ネスレ日本事件(懲戒解雇)

ネスレ日本事件(懲戒解雇) 事件の経緯

従業員が体調不良を理由に欠勤をして、その翌日に、上司に年次有給休暇に振り替えるよう求めたのですが、上司が認めなかったため、会社は賃金の一部を減額しました。

この取扱いに対して、従業員が所属する労働組合が抗議行動を起こして、その過程で従業員が上司に暴行を加える事件が発生しました。

暴行を受けた上司が刑事告訴したので、会社はその判断を待って処分を検討することにしました。その結果、暴行事件から約6年後に不起訴になりました。

会社は不起訴が決まってから約1年後に、就業規則の懲戒事由に該当するとして、論旨退職の懲戒処分とすることを従業員に通告しました。しかし、従業員は期限までに退職届を提出しなかったので、会社は就業規則に基づいて懲戒解雇しました。

これに対して従業員が、懲戒解雇の無効を主張して、従業員としての地位の確認と懲戒解雇された日以降の賃金の支払を求めて、会社を提訴しました。

ネスレ日本事件(懲戒解雇) 判決の概要

職場の秩序を維持する必要があることから、会社には懲戒処分を行う権利がある。ただし、就業規則に規定されている懲戒事由に該当する事実があったとしても、それが客観的に合理的な理由がなく、社会通念上相当であると認められない場合は、権利の濫用として無効になる。

上司が警察及び検察庁に被害届や告訴状を提出したため、会社は捜査の結果を待って処分を検討することにした。そして、暴行事件から7年以上が経過した後に、諭旨退職処分を行った。

しかし、暴行事件は職場で就業時間中に行われたもので、上司以外にも目撃者がいたことから、捜査の結果を待たなくても処分を決定できたと考えられる。7年以上の長期間にわたって、懲戒権の行使を保留していたことに合理的な理由は認められない。

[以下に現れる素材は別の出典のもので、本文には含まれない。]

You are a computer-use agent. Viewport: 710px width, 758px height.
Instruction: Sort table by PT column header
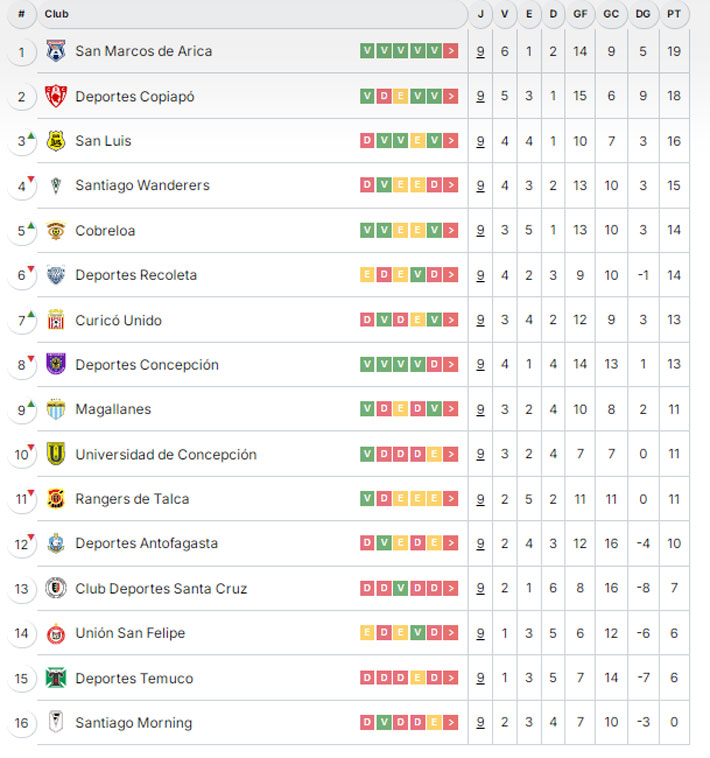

しかも、捜査の結果が不起訴となった場合は、懲戒解雇は行わないのが通常の対応と考えられる。不起訴となったにもかかわらず、懲戒解雇を行うことは一貫性を欠く対応である。

また、暴行事件以降、期間の経過とともに職場の秩序は徐々に回復し、諭旨退職処分を行った時点では、秩序維持の観点から、懲戒解雇や諭旨退職のような重い懲戒処分を必要とする状況ではなかった。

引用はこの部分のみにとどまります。